The city owns the building and leases it to the MTA, so the agency wouldn’t make money by selling it. But the 418,000-square-foot property needs $184 million to gut it and replace the facade, up 23 percent from the previous estimate in 2008, according to MTA figures. “The MTA has failed when it’s tried to become a developer,” said Assemb. Richard Brodsky, (D-Westchester), who wants the agency to rethink its plans for 370 Jay St.

Money for the renovations was postponed by two years and is now included in the 2010 capital plan, MTA documents show, though it’s unclear when the building will be ready. In the meantime, the agency recently took out a lease in midtown for about $3 million a year to house operations that will eventually go in 370 Jay St. Once open, the new space will end up saving the agency money, “to the tune of approximately $25 million a year,” MTA spokesman Kevin Ortiz said.

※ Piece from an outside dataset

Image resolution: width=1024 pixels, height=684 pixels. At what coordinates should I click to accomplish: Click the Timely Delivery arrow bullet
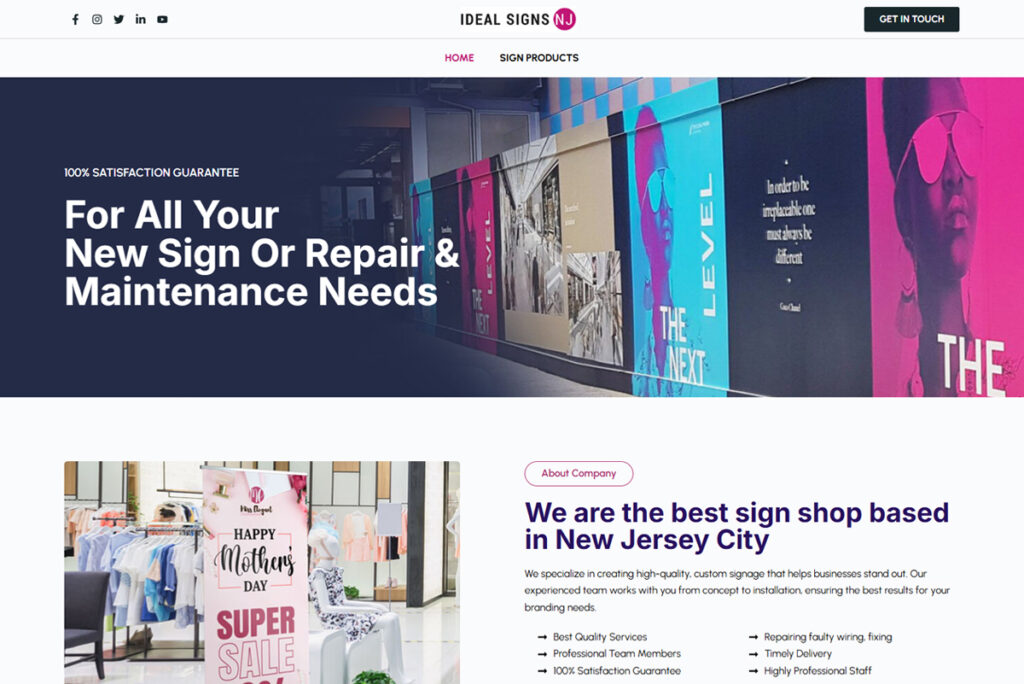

In a sense, 370 Jay St. has now come to symbolize the problems at the MTA. It has been in a state of disrepair for 15 years, and renovations have been on the MTA’s massive To-Do list for at least the last eight years. Yet, it still sits there empty, devoid of economic activity and a visual sorespot on Brooklyn’s downtown landscape.

The MTA continues to say it will actually save money when it can move back to 370 Jay St. In the meantime, though, Transit will soon celebrate a decade away for its once and future headquarters. Maybe, as Brodsky said, it’s time to rethink that plan.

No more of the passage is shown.